4:紳士服作り
幼少のころ、どこかの家で貴族の子ども同士での交流させるためのお茶会に出席したことがあった。
私はその頃すでに、妹と容姿の差から地味な子と呼ばれてふさぎ込みがちになっていた。お茶会でも賑やかな場所を避けて適当にやり過ごすつもりで庭の隅の椅子に座っていた。

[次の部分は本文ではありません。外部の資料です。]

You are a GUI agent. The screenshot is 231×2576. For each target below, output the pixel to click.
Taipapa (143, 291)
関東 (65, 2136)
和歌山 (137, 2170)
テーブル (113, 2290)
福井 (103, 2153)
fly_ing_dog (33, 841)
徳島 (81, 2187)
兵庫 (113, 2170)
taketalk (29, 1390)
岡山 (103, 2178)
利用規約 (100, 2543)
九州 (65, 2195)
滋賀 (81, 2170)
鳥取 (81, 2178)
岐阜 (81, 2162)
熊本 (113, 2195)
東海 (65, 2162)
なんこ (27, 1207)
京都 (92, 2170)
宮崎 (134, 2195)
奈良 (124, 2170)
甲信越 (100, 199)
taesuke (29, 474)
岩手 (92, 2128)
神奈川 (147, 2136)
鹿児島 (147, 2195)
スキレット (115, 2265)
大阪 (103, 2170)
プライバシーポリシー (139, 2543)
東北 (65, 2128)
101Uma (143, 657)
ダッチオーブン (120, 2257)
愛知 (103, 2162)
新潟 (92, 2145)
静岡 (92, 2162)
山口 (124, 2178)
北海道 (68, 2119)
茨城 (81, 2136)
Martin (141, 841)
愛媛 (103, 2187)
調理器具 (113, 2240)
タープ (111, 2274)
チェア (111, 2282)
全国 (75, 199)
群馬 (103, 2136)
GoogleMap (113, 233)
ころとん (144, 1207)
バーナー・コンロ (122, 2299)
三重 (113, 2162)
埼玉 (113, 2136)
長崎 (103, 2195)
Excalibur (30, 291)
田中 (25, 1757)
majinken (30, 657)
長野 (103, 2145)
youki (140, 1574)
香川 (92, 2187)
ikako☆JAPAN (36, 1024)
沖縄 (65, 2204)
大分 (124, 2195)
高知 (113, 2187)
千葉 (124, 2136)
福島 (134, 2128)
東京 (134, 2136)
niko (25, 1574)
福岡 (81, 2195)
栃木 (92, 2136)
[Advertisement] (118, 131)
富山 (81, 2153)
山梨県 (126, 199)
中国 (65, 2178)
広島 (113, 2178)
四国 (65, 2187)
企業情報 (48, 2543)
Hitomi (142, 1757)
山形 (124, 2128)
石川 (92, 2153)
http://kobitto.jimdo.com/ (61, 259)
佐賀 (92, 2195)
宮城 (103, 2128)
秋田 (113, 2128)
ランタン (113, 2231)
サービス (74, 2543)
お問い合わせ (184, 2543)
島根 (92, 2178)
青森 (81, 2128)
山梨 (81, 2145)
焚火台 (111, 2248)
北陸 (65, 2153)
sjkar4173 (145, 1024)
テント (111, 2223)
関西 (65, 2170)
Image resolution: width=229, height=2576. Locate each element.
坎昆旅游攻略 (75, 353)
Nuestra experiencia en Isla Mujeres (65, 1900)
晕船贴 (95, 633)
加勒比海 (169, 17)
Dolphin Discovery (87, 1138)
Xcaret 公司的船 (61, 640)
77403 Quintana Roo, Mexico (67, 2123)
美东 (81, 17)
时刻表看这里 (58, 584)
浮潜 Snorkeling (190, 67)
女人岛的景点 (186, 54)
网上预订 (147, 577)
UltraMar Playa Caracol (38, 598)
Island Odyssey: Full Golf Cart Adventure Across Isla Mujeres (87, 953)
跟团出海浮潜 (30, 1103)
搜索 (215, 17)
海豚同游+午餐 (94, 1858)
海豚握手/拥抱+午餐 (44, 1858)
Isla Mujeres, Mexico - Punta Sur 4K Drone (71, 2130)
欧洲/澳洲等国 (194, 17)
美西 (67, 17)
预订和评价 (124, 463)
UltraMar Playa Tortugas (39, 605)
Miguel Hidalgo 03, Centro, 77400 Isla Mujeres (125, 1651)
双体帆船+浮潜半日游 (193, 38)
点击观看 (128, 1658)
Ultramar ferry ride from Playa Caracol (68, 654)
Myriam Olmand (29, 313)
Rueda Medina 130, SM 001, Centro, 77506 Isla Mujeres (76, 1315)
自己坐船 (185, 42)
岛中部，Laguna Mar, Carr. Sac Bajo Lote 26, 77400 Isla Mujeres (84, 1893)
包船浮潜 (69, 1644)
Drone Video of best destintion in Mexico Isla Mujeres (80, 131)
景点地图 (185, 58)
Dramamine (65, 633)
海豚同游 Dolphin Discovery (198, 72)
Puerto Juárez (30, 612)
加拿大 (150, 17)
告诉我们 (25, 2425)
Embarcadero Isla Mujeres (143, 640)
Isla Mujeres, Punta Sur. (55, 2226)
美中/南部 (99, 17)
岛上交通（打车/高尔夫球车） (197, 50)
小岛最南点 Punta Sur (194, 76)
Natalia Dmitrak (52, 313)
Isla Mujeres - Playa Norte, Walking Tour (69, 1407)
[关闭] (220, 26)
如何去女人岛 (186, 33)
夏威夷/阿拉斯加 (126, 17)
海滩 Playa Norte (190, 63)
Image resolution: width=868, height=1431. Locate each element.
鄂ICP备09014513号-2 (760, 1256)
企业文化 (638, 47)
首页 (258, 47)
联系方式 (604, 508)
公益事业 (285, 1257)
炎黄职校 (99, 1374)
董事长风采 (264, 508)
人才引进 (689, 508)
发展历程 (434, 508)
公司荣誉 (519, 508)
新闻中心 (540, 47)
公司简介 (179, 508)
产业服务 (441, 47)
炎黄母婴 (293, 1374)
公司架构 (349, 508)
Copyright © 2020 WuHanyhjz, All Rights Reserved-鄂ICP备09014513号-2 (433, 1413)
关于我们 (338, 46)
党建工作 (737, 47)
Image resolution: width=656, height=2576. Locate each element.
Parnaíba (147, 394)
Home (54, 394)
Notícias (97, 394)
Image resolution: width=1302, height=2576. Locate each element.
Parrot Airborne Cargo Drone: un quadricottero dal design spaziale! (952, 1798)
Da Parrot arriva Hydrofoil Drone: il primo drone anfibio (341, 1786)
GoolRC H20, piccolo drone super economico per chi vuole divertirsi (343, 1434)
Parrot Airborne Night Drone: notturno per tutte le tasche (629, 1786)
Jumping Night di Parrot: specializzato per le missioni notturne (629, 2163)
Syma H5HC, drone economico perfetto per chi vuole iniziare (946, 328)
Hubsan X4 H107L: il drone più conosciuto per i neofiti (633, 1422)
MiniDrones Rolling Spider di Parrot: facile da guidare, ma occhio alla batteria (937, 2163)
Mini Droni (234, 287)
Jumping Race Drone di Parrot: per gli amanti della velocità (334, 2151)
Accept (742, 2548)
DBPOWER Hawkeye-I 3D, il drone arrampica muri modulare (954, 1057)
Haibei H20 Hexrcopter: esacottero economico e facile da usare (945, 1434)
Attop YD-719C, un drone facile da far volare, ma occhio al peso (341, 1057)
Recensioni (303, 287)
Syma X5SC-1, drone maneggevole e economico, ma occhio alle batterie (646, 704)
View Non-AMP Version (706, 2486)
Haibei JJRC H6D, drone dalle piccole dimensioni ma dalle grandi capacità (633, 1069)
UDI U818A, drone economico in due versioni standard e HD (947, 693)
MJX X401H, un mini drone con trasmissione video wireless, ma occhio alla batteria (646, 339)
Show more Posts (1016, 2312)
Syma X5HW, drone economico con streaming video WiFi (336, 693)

お茶会が開かれた家は高位貴族の家で、庭も素晴らしいものだった。見事なバラ園があり、迷路のように奥深くまで花が続いている。椅子からバラ園のほうをなんとなく見ていたら葉の隙間から人が動くのが見えて、誰だろう?と好奇心で覗いた。
そこにはバラに囲まれた女王のような美しい女の子が立っていた。まるで物語から出てきたような美しさ、輝く金髪の長い髪。そしてなによりドレスが見たこともないデザインだった。スカート部分が花びらのように重なり合い深紅のバラのように見える。肩部分を大胆に出し、袖には大きいフリルをつけている。あんなに大きく肩を出していたらふしだらに見えるはずなのに、彼女は上品に見える。
私はとても衝撃を受けた。なんて力強い、強烈な印象を残す光景だろう、と。
呆けて時も忘れてその光景を見ていたら、その女の子がこちらを向いた気がした。堂々とした表情と、意思を感じる瞳。
私は恥ずかしい気持ちになってその場から逃げ出した。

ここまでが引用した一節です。